On Fri, Nov 15, 2013 at 3:23 AM, Tom Lane <tgl@sss.pgh.pa.us> wrote:
Andres Freund <andres@2ndquadrant.com> writes: > I think it'd be a better idea to integrate the sequence caching logic > into the relcache. There's a comment about it: > * (We can't > * rely on the relcache, since it's only, well, a cache, and may decide to > * discard entries.) > but that's not really accurate anymore. We have the infrastructure for > keeping values across resets and we don't discard entries.
We most certainly *do* discard entries, if they're not open when a cache flush event comes along.
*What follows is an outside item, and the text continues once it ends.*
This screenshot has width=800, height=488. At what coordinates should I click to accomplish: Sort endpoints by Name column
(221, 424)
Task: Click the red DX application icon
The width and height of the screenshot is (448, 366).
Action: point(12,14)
I suppose it'd be possible to mark a relcache entry for a sequence as locked-in-core, but that doesn't attract me at all. A relcache entry is a whole lot larger than the amount of state we really need to keep for a sequence.
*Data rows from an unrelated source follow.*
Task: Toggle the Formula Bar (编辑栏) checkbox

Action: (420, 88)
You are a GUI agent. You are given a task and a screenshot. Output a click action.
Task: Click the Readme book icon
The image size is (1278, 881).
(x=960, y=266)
One idea is to have a hashtable for the sequence-specific data, but to add a link field to the relcache entry that points to the non-flushable sequence hashtable entry. That would save the second hashtable lookup as long as the relcache entry hadn't been flushed since last use, while not requiring any violence to the lifespan semantics of relcache entries. (Actually, if we did that, it might not even be worth converting the list to a hashtable? Searches would become a lot less frequent.)
Unless I've misunderstood something it looks like this would mean giving heamam.c and relcache.c knowledge of sequences.
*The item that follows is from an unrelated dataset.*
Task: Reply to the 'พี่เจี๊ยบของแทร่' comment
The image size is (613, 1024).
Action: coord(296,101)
Currently relation_open is called from open_share_lock in sequence.c. The only way I can see to do this would be to add something like relation_open_sequence() in heapam.c which means we'd need to invent RelationIdGetSequenceRelation() and use that instead of RelationIdGetRelation() and somewhere along the line have it pass back the SeqTableData struct which would be tagged onto RelIdCacheEnt.
I think it can be done but I don't think it will look pretty.
Perhaps if there was a more generic way... Would tagging some void *rd_extra only the RelationData be a better way? And just have sequence.c make use of that for storing the SeqTableData.
Also I'm wondering what we'd do with all these pointers when someone does DISCARD SEQUENCES; would we have to invalidate the relcache or would it just be matter of looping over it and freeing of the sequence data setting the pointers to NULL?